Materials provided Start Marker

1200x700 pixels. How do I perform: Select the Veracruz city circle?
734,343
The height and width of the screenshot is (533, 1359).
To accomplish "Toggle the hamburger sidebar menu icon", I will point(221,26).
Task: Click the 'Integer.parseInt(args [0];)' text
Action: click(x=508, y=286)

Materials provided End Marker

▶ [Your instructions] Return each entry above exactly, leaving none out.

▶ [Output of the exercise]
1200x700 pixels. How do I perform: Select the Veracruz city circle?
734,343
The height and width of the screenshot is (533, 1359).
To accomplish "Toggle the hamburger sidebar menu icon", I will point(221,26).
Task: Click the 'Integer.parseInt(args [0];)' text
Action: click(x=508, y=286)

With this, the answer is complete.